▶ Your task
Provide the number of lines of the records that include "Focus", with no other content.

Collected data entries
────────────────────

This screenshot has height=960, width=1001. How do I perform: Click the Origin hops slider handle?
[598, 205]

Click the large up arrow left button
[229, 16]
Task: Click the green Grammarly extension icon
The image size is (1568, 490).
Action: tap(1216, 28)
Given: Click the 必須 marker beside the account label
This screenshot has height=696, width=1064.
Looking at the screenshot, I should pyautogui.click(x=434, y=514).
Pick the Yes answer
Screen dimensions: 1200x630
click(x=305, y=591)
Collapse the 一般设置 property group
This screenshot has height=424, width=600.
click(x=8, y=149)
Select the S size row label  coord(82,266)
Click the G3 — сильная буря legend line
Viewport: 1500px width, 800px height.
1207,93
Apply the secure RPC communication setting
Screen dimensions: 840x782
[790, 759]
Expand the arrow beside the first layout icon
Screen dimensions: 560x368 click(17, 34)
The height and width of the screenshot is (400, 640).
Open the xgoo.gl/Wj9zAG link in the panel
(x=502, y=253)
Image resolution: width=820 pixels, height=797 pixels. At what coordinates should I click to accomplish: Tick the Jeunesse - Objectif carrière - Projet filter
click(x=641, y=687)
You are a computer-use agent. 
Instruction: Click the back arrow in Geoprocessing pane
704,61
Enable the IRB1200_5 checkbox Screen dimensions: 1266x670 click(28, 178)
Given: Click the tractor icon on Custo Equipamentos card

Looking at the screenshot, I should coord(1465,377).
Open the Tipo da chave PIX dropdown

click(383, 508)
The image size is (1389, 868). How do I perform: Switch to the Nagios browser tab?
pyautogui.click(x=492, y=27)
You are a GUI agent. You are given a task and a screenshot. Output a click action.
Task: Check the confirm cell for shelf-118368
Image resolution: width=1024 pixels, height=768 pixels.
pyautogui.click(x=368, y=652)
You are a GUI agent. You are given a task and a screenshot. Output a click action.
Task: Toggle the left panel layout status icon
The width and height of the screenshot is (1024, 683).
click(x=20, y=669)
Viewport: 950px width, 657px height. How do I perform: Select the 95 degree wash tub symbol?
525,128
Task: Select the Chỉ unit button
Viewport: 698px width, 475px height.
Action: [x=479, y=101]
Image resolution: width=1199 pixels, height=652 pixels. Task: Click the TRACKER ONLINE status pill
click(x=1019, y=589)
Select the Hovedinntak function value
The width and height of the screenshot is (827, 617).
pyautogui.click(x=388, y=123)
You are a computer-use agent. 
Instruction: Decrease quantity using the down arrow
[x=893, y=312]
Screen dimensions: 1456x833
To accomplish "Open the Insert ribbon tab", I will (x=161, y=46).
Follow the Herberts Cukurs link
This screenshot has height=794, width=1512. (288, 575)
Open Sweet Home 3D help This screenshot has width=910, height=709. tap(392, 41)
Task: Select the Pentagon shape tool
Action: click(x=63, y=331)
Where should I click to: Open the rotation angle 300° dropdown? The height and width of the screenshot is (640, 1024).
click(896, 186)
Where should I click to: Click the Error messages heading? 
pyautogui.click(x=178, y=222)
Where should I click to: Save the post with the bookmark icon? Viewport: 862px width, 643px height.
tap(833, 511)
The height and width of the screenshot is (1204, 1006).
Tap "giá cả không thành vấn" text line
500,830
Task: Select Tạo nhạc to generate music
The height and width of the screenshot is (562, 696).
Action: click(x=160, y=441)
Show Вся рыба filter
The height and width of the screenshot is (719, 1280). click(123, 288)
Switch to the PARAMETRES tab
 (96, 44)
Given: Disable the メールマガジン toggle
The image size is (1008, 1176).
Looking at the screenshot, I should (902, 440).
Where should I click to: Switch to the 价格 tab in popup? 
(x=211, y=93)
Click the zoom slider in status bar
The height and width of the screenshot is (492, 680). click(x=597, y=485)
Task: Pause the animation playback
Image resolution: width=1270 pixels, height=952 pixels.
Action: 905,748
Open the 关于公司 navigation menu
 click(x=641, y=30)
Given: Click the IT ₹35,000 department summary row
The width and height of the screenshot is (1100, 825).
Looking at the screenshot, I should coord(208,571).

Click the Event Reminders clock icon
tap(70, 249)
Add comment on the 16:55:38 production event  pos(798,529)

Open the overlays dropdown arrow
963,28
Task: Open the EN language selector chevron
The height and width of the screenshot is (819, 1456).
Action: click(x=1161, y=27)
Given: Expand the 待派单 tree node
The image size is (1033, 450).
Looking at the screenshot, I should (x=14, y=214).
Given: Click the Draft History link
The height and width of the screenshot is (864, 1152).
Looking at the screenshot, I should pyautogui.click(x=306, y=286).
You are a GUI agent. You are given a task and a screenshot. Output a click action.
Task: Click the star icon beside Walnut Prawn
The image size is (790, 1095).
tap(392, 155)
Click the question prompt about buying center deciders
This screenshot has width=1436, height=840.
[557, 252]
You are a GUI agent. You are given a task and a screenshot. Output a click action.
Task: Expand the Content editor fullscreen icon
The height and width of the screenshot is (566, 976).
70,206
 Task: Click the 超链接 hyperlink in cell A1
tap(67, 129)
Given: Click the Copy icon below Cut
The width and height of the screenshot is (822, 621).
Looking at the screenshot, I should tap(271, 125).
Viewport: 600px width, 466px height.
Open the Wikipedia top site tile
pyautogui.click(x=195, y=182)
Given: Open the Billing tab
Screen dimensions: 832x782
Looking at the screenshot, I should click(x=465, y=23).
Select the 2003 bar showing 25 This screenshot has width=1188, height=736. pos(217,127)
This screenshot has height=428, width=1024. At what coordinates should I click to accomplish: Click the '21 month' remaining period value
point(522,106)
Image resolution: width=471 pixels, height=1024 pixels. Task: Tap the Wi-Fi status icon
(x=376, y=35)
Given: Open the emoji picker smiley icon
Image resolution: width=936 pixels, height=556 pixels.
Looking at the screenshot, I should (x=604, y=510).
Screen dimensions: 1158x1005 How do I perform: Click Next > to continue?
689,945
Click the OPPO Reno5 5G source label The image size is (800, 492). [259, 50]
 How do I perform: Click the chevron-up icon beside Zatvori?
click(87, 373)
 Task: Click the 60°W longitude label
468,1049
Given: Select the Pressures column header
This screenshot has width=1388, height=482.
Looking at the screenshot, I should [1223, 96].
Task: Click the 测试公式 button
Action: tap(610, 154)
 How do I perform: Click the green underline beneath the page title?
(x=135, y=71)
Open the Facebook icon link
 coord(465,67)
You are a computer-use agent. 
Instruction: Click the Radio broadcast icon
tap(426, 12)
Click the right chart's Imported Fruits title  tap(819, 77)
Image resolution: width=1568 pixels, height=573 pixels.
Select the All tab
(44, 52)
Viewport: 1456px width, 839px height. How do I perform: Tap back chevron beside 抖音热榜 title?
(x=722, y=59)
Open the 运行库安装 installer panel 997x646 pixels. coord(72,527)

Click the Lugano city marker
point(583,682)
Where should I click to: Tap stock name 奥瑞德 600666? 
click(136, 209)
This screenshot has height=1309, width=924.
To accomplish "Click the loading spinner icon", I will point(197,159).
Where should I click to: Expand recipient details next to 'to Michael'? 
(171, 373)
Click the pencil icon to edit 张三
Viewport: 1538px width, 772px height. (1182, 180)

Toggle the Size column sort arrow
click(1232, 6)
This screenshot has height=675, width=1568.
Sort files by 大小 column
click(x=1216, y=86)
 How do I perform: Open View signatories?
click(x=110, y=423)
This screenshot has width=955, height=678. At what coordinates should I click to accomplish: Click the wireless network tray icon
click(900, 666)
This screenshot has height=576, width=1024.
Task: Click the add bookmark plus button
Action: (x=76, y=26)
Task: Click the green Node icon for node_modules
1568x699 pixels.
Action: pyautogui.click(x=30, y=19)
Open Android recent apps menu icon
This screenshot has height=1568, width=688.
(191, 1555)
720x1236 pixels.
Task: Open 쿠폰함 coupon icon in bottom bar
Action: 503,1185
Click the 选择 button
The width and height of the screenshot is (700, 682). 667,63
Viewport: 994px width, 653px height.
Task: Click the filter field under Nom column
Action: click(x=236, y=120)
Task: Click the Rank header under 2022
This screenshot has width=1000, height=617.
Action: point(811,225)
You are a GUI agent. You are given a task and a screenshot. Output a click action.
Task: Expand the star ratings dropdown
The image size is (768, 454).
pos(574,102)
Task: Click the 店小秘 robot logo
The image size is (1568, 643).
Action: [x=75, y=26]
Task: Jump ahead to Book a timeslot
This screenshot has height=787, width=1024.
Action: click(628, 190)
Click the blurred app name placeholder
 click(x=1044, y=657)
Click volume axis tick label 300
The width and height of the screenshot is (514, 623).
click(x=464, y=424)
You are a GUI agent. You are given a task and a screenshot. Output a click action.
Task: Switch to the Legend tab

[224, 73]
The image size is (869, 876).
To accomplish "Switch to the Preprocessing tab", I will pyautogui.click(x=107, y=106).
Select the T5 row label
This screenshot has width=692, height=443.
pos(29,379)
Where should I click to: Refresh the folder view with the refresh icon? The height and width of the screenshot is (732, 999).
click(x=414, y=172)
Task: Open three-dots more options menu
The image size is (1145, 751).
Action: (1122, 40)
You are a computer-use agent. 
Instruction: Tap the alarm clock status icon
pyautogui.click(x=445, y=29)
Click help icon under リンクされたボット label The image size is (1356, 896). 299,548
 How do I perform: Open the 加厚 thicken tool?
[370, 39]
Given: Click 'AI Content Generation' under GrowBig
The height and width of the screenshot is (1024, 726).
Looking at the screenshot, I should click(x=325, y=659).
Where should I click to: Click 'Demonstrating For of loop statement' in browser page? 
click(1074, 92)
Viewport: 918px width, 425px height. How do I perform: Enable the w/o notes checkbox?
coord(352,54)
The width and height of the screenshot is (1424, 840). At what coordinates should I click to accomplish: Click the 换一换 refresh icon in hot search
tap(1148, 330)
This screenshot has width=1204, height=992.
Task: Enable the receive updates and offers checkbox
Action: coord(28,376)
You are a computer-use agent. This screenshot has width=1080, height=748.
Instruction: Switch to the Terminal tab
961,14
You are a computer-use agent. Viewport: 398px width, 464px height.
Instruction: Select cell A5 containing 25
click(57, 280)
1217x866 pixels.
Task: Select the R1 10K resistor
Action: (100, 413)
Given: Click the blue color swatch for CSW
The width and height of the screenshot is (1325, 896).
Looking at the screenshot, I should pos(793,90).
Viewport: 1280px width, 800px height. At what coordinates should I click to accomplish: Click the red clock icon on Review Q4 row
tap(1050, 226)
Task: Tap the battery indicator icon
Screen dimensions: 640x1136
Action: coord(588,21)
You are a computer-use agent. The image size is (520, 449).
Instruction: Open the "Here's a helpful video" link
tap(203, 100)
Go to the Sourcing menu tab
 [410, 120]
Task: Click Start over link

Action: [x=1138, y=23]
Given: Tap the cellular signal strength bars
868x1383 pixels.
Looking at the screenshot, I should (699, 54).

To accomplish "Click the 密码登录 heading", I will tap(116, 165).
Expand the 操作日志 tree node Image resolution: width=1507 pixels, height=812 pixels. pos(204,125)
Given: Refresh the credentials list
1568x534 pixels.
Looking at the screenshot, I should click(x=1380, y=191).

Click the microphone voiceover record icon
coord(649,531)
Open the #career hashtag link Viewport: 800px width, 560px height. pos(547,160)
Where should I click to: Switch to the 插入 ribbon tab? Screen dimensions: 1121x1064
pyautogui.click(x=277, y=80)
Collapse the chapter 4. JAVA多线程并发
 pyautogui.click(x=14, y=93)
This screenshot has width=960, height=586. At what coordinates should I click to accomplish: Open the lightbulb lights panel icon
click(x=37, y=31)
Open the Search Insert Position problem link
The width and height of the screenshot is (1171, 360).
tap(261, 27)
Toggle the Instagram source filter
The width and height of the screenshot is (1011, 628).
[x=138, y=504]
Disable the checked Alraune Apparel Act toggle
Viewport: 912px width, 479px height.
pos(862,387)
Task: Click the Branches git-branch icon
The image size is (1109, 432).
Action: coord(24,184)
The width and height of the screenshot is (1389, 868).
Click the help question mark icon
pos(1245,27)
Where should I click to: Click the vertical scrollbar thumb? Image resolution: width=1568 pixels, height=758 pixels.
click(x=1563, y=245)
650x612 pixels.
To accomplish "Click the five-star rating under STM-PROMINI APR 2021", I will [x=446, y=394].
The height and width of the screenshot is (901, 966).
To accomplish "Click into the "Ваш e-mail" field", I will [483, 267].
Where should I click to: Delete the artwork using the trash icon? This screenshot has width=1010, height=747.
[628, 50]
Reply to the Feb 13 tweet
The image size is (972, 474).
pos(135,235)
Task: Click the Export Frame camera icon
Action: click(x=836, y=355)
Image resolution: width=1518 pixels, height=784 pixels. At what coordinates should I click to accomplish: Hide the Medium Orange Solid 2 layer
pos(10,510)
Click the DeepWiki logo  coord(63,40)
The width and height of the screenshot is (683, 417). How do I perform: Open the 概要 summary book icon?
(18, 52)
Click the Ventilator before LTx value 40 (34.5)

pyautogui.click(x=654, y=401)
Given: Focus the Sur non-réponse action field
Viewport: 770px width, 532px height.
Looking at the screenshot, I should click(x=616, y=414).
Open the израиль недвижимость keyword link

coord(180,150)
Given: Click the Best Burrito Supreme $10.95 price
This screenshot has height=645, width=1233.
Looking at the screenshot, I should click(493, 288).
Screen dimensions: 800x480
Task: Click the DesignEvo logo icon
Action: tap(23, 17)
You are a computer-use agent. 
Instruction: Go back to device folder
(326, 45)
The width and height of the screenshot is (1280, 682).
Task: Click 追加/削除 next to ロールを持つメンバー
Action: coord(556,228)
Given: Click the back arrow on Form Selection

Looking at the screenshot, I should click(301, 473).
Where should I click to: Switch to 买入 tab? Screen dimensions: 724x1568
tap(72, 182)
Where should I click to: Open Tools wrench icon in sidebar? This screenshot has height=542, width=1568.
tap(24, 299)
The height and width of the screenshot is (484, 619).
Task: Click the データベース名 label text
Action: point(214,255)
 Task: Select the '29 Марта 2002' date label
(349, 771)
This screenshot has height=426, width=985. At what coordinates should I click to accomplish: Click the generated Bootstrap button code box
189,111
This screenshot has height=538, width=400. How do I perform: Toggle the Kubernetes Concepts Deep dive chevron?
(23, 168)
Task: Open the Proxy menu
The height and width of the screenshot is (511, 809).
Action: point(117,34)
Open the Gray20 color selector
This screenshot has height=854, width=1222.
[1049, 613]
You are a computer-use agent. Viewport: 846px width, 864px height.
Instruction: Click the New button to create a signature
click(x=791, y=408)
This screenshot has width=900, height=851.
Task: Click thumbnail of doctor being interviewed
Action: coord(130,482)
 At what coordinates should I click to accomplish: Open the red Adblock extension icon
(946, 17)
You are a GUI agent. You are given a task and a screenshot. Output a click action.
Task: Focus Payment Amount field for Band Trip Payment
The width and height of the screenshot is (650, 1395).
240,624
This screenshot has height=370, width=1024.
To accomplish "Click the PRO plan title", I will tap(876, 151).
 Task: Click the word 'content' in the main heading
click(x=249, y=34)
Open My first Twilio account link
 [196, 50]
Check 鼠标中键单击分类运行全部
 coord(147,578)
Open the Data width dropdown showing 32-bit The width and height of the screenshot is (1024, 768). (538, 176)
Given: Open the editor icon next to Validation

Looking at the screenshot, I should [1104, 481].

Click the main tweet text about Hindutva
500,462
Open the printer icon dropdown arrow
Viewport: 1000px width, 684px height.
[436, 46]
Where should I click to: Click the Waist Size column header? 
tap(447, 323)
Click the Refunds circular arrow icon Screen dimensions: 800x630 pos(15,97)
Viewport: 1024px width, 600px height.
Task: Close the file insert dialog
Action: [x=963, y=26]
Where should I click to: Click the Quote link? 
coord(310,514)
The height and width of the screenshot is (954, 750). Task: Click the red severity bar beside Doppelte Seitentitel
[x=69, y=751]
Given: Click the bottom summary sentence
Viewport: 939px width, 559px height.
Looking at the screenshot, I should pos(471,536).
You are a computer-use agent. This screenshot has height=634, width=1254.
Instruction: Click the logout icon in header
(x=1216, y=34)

────────────────────

▶ Exercise solution
2